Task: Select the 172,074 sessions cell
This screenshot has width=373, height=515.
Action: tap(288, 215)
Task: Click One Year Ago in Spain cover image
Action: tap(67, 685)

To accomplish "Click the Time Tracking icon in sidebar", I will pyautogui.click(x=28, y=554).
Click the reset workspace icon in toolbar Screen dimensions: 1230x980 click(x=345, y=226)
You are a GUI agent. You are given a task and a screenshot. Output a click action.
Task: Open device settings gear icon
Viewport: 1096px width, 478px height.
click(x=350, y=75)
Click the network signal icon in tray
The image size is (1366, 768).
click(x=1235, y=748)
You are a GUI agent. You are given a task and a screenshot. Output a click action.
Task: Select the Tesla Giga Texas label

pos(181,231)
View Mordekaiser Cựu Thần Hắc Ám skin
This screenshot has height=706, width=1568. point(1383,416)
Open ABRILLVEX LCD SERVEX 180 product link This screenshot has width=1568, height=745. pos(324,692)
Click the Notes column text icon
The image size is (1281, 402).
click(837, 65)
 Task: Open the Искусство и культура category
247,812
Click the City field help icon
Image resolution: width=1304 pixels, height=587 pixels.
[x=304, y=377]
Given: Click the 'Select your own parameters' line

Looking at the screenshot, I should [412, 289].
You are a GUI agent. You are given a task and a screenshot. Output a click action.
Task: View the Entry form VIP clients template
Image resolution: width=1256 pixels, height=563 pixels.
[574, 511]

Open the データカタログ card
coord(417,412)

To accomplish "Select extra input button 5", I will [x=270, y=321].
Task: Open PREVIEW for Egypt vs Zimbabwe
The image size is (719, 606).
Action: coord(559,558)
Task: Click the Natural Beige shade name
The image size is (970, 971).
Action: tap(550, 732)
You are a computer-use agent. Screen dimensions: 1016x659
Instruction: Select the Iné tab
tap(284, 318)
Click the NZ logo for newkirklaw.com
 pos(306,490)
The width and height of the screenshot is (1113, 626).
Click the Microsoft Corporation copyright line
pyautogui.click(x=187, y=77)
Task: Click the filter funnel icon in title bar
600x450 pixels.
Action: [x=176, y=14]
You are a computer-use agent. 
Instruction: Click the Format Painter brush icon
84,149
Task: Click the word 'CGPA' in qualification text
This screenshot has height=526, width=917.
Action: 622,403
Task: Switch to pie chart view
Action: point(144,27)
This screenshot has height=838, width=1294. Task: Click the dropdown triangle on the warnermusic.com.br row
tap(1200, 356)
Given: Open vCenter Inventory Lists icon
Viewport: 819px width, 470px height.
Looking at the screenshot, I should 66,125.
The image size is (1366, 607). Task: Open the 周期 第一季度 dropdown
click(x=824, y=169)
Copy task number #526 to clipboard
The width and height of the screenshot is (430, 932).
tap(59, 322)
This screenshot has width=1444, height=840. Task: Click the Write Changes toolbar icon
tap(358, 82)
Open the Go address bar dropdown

WHAT TO DO
Go line by line through the data, copying each one that contains the word "will".

YOUR SOLUTION
To accomplish "Click the Time Tracking icon in sidebar", I will pyautogui.click(x=28, y=554).
To accomplish "Select extra input button 5", I will [x=270, y=321].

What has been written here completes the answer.